Battletoads and Double Dragon – SNES
Platform: Super Nintendo
Developer: Rare Ltd.
Release Date (NA): December 1, 1993
Genre: Beat ’em Up
Nerd Rating: 9.0/10
Reviewed by Gunsavior
Battletoads and Double Dragon was one part of a three-pronged attack. Along with Battletoads in Battlemaniacs (SNES) and Battletoads in Ragnarok’s World (Game Boy), its mission was to cement Rare’s amphibious heroes as a viable, evergreen franchise while pulling Double Dragon out of its horrible rut. This was one of the first major video game crossovers from an era before gaming crossovers were cool/played out. What should have been the young franchise’s finest moment turned out to be its last hoorah, but does that mean gaming’s first team-up was a forgettable endeavor?
The game’s story is as simple as it is ridiculous. The Battletoads‘ nemesis, the Dark Queen, teams up with the Shadow Boss to take over Earth. In order to save the planet, the Toads pick up Billy (not Bimmy) and Jimmy Lee in a toad shaped helicopter and fly to a rat shaped space ship to combat the new threat. A story like that would be laughed at in today’s gritty, ultra-realistic gaming culture but in 1994 it was par for the course.
At its heart, BT/DD is more Battletoads than Double Dragon and, like its predecessors, it’s not content to be JUST a brawler. The game’s seven levels consist of traditional brawling interspersed with speed biking, rappelling, and shooter sequences. This variety keeps the surprisingly long stages interesting since you’re rarely doing the same thing for too long. Even the play control is classic Battletoads with a regular attack combo, jump attack, and rushing attack. It may lack Double Dragon‘s complexity, but it plays smoother than any game that franchise ever had.
One area that was thankfully adjusted was Battletoads’ maddening difficulty.

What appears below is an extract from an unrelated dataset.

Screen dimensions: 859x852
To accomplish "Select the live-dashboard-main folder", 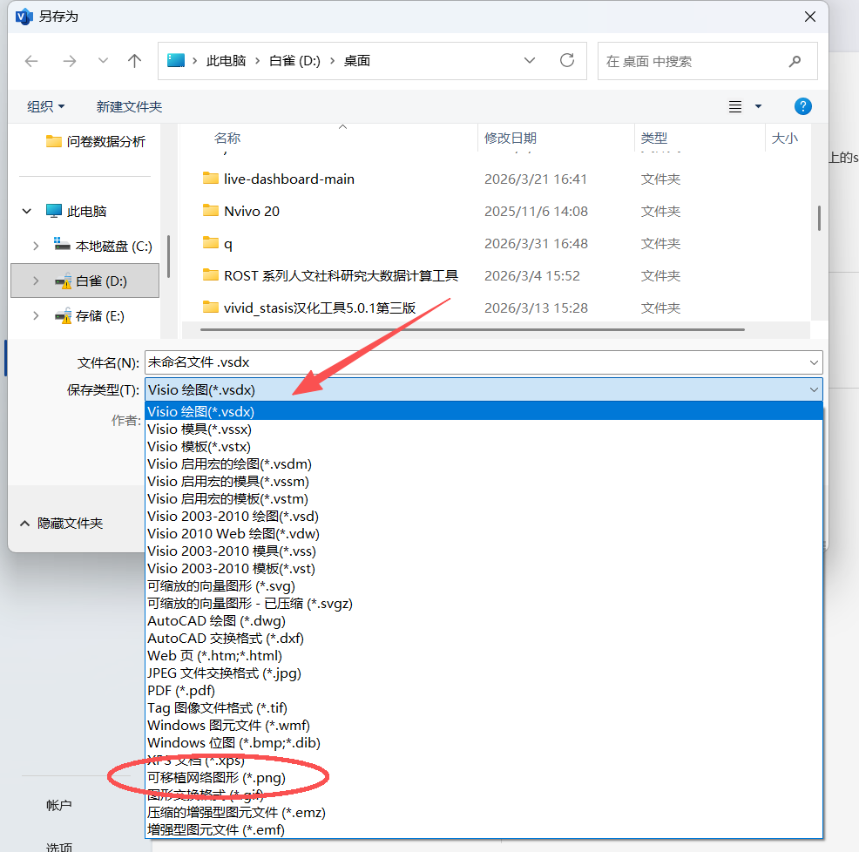I will pyautogui.click(x=288, y=179).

The original game is considered to be one of the hardest on the NES (even more-so with two players) which definitely limited its appeal. This game wisely scales back the difficulty, making it considerably more fun to play. Make no mistake, though, seeing the end credits requires considerable effort, but it’s nowhere near as punishing as before. The only level that may prove to be a sticking point is level 4, in which you fight the Rat ship from a space pod. The level is a direct ripoff of classic Asteroids with the addition of homing missiles, flying saucer dogfights, and a boss battle. The controls are terribly awkward, and this level may single handedly obliterate your 1up reserve. This is a trial you must suffer through to continue on the good stuff and oh does it get good.
The main reason to play this on the SNES instead of the other three systems it was released for (NES, Genesis, and Game Boy) is the audio/visual experience. Originally designed as an NES game, the SNES’ superior graphic capabilities and vast color palette create a vibrant, cartoonish look with smooth animation and expressive characters. The character sprites were a bit small compared to its contemporaries (Turtles in Time, Streets of Rage 2, Final Fight 2, etc.) but the graphics were striking and moved at a surprisingly fast clip.Where the game truly excels, though, is its soundtrack. The music was composed by David Wise who brings an ’80s metal feel to the game. Its electric guitar heavy OST makes great use of the system’s sound chip and no other version of the game can even dream of touching it.
Battletoads is one of the few franchises to die without actually having a bad game, so what happened? Rare seemed poised to turn the Toads into its big franchise until the 50 megaton bomb that was Donkey Kong Country landed the following year. With a massive hit and Nintendo’s aggressive support, the company would shift gears and focus almost exclusively on Kong for the next few years. The Toads were quickly forgotten. The last game in the series, Super Battletoads (Arcade), was released twenty years ago.
It was a major push that turned out to be a last hoorah but Battletoads and Double Dragon’s legacy has not been forgotten. Shortly after the release of WayForward’s Double Dragon Neon (2012), the game’s lead designer, Sean Velasco, commented on the possibility of Battletoads DLC in the game’s future. He said, “maybe if everyone from the internet calls and bothers Microsoft and Rare enough, we could get the Battletoads into Double Dragon Neon as DLC.” While this statement wreaks of sarcasm, just the prospect of a new Battletoads game created by WayForward would be an exciting proposition.
With spot on controls, a quirky story and varied gameplay this was the kind of action game that demanded attention. It’s a game bursting at the seams with personality and campy humor that rises above others of its era and genre. Grab the game, grab a friend (and maybe a few beers) and get to battling through this silly, bygone adventure. Once you’re finished, you may begin harassing Rare and Microsoft for a franchise revival.